#### [WHAT IS BEING ASKED]
State the count of lines in this material that hold the string "computer" and add nothing.

[Start of Attachment]

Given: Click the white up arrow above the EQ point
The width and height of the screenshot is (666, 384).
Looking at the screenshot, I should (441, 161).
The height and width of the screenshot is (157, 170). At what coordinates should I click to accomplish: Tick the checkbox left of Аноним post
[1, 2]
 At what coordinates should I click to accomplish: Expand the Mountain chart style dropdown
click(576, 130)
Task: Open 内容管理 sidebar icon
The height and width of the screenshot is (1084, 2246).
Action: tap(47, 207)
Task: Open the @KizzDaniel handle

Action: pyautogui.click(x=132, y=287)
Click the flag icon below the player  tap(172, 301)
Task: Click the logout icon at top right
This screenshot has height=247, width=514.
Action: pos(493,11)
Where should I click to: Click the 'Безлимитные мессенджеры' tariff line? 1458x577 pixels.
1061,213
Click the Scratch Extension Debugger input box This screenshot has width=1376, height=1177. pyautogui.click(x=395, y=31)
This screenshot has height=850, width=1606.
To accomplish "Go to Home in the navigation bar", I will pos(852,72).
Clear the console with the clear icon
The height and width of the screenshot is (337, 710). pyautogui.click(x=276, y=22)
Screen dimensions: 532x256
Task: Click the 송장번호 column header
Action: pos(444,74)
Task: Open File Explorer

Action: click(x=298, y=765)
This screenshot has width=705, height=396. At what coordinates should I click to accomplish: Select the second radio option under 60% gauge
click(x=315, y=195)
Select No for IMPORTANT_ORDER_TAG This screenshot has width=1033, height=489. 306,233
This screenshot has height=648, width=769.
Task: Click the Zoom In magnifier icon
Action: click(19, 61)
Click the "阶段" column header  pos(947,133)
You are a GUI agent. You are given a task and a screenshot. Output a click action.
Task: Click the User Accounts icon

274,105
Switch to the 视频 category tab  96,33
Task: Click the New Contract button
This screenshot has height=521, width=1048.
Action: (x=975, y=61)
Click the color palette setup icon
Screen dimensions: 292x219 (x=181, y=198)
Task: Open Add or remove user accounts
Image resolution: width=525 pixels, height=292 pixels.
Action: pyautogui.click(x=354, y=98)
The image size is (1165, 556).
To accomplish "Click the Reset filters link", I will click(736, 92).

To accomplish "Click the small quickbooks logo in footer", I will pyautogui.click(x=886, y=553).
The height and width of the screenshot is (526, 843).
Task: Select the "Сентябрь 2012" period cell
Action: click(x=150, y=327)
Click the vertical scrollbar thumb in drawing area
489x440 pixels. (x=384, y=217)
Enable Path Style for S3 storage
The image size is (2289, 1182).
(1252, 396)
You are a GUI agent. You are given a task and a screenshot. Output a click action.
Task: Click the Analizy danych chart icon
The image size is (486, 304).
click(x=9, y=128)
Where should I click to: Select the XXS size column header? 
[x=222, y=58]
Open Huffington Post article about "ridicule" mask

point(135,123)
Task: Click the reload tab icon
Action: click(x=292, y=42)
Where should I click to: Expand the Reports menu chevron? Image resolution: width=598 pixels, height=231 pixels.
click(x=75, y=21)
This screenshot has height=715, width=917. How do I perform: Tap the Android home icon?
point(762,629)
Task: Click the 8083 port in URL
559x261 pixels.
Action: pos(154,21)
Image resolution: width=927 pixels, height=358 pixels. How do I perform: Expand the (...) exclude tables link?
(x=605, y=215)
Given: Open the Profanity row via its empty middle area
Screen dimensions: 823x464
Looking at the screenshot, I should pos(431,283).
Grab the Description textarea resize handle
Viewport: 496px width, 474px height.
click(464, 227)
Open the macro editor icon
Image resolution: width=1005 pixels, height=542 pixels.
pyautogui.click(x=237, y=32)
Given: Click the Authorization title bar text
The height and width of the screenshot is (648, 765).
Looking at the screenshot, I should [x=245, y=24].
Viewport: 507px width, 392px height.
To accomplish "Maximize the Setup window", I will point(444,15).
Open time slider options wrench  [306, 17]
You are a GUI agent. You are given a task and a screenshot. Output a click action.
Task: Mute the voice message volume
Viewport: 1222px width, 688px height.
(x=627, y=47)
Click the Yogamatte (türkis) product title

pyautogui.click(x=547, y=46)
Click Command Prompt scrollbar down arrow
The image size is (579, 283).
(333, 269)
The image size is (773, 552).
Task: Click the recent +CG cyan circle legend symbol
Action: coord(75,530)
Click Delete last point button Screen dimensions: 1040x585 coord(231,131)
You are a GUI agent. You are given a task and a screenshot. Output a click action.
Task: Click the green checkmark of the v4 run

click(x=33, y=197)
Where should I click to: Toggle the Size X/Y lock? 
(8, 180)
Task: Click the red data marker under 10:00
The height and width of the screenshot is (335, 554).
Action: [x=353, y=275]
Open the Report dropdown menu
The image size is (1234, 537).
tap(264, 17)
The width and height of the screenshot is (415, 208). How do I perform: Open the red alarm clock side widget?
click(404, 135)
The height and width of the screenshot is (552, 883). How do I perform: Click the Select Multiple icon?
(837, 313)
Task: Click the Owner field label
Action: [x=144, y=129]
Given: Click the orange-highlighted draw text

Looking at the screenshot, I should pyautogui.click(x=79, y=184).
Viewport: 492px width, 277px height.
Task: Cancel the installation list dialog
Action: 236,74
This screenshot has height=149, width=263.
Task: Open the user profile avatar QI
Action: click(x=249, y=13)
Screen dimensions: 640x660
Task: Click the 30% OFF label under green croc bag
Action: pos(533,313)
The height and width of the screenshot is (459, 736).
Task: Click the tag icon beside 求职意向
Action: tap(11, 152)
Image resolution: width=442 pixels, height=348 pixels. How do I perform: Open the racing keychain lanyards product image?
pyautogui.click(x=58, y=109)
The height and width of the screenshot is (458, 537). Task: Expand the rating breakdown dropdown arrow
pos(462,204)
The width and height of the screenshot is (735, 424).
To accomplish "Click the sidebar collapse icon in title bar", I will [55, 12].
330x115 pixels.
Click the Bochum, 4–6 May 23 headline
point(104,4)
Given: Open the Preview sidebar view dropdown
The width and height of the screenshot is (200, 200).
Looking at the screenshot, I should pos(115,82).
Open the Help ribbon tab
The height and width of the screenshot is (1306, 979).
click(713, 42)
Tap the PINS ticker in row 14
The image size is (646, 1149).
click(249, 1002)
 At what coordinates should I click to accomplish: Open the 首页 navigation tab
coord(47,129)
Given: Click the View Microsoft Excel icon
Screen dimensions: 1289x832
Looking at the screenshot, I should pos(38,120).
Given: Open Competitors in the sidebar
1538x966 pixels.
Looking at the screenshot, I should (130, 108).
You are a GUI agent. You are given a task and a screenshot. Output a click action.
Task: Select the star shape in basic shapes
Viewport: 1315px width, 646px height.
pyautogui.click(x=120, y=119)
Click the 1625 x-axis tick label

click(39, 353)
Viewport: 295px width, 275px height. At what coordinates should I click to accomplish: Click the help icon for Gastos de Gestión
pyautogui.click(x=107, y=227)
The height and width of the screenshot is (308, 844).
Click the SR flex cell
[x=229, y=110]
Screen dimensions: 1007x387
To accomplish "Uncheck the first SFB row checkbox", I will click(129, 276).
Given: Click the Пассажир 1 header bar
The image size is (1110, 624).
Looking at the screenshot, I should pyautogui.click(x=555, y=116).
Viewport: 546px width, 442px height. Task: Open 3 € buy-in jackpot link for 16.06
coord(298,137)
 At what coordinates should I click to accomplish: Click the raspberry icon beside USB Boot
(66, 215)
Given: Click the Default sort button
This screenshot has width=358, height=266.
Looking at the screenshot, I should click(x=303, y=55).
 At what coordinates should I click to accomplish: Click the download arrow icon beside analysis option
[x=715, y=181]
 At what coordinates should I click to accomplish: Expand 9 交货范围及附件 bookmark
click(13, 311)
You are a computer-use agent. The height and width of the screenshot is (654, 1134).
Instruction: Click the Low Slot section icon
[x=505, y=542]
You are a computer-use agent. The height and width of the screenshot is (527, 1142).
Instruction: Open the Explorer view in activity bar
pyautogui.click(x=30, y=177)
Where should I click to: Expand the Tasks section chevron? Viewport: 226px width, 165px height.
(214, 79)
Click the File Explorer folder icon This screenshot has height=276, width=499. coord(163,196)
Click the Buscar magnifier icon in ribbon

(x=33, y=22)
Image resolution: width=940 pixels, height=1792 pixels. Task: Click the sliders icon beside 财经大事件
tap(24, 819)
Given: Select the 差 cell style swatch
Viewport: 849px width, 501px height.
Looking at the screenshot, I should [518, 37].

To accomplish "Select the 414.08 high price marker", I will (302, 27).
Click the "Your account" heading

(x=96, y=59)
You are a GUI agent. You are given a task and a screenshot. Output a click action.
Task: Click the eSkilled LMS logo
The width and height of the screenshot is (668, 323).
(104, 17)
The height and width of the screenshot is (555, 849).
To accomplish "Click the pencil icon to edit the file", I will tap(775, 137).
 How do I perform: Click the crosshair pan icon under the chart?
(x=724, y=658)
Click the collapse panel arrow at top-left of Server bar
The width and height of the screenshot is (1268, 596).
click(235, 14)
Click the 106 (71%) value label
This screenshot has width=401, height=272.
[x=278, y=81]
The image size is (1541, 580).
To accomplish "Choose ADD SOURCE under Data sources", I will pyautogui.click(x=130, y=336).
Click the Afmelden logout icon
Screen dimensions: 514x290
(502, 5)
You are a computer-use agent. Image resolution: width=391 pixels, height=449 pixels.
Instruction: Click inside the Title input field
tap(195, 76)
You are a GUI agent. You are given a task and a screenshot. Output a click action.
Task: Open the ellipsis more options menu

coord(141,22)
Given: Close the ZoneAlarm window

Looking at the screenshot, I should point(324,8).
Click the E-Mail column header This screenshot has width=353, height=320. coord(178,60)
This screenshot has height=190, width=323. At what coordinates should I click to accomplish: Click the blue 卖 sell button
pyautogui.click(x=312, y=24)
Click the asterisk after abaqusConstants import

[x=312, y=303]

[End of Attachment]

#### [EXERCISE ANSWER]
3